* _Problem to solve_: Rewrite the records below, changing every "Screen dimensions" to "Display size" and leaving everything else untouched.

Interface element records:
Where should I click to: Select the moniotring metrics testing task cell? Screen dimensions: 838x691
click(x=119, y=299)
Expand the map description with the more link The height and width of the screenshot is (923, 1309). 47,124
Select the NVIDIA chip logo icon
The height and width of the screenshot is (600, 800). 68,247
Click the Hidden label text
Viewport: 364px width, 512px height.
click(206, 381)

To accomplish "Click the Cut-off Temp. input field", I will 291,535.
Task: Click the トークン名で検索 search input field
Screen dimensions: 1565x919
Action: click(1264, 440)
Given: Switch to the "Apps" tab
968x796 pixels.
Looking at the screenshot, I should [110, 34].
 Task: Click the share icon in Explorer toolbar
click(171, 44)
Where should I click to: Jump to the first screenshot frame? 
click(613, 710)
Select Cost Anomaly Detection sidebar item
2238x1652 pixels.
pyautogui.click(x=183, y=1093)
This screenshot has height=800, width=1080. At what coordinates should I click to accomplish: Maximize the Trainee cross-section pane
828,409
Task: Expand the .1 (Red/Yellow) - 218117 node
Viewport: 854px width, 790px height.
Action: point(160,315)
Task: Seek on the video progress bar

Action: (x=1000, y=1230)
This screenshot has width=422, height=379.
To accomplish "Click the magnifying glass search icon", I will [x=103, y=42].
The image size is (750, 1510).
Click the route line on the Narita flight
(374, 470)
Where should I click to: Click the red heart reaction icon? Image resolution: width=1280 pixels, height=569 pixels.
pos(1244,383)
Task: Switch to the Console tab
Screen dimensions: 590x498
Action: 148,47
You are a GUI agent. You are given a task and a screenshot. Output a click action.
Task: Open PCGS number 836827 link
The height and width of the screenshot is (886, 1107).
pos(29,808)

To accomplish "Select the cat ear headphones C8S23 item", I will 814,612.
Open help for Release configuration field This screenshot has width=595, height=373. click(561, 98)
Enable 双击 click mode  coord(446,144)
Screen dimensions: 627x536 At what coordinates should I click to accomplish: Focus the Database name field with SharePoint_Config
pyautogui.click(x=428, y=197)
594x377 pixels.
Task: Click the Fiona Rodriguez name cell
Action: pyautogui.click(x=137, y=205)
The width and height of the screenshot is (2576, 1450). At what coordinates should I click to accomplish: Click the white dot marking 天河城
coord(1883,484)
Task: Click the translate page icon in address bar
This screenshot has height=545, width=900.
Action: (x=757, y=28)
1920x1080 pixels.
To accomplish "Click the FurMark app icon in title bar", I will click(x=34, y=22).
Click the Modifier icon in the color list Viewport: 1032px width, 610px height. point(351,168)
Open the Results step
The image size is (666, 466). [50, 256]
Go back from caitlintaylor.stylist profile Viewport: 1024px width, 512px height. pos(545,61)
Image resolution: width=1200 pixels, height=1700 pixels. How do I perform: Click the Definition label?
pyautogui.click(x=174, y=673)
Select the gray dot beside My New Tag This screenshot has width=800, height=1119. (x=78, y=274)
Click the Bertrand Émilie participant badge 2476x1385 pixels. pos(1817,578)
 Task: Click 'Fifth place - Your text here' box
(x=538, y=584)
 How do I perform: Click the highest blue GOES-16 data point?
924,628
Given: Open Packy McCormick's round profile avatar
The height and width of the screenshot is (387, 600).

* _Result_:
Where should I click to: Select the moniotring metrics testing task cell? Display size: 838x691
click(x=119, y=299)
Expand the map description with the more link The height and width of the screenshot is (923, 1309). 47,124
Select the NVIDIA chip logo icon
The height and width of the screenshot is (600, 800). 68,247
Click the Hidden label text
Viewport: 364px width, 512px height.
click(206, 381)

To accomplish "Click the Cut-off Temp. input field", I will 291,535.
Task: Click the トークン名で検索 search input field
Display size: 1565x919
Action: click(1264, 440)
Given: Switch to the "Apps" tab
968x796 pixels.
Looking at the screenshot, I should [110, 34].
 Task: Click the share icon in Explorer toolbar
click(171, 44)
Where should I click to: Jump to the first screenshot frame? 
click(613, 710)
Select Cost Anomaly Detection sidebar item
2238x1652 pixels.
pyautogui.click(x=183, y=1093)
This screenshot has height=800, width=1080. At what coordinates should I click to accomplish: Maximize the Trainee cross-section pane
828,409
Task: Expand the .1 (Red/Yellow) - 218117 node
Viewport: 854px width, 790px height.
Action: point(160,315)
Task: Seek on the video progress bar

Action: (x=1000, y=1230)
This screenshot has width=422, height=379.
To accomplish "Click the magnifying glass search icon", I will [x=103, y=42].
The image size is (750, 1510).
Click the route line on the Narita flight
(374, 470)
Where should I click to: Click the red heart reaction icon? Image resolution: width=1280 pixels, height=569 pixels.
pos(1244,383)
Task: Switch to the Console tab
Display size: 590x498
Action: 148,47
You are a GUI agent. You are given a task and a screenshot. Output a click action.
Task: Open PCGS number 836827 link
The height and width of the screenshot is (886, 1107).
pos(29,808)

To accomplish "Select the cat ear headphones C8S23 item", I will 814,612.
Open help for Release configuration field This screenshot has width=595, height=373. click(561, 98)
Enable 双击 click mode  coord(446,144)
Display size: 627x536 At what coordinates should I click to accomplish: Focus the Database name field with SharePoint_Config
pyautogui.click(x=428, y=197)
594x377 pixels.
Task: Click the Fiona Rodriguez name cell
Action: pyautogui.click(x=137, y=205)
The width and height of the screenshot is (2576, 1450). At what coordinates should I click to accomplish: Click the white dot marking 天河城
coord(1883,484)
Task: Click the translate page icon in address bar
This screenshot has height=545, width=900.
Action: (x=757, y=28)
1920x1080 pixels.
To accomplish "Click the FurMark app icon in title bar", I will click(x=34, y=22).
Click the Modifier icon in the color list Viewport: 1032px width, 610px height. point(351,168)
Open the Results step
The image size is (666, 466). [50, 256]
Go back from caitlintaylor.stylist profile Viewport: 1024px width, 512px height. pos(545,61)
Image resolution: width=1200 pixels, height=1700 pixels. How do I perform: Click the Definition label?
pyautogui.click(x=174, y=673)
Select the gray dot beside My New Tag This screenshot has width=800, height=1119. (x=78, y=274)
Click the Bertrand Émilie participant badge 2476x1385 pixels. pos(1817,578)
 Task: Click 'Fifth place - Your text here' box
(x=538, y=584)
 How do I perform: Click the highest blue GOES-16 data point?
924,628
Given: Open Packy McCormick's round profile avatar
The height and width of the screenshot is (387, 600).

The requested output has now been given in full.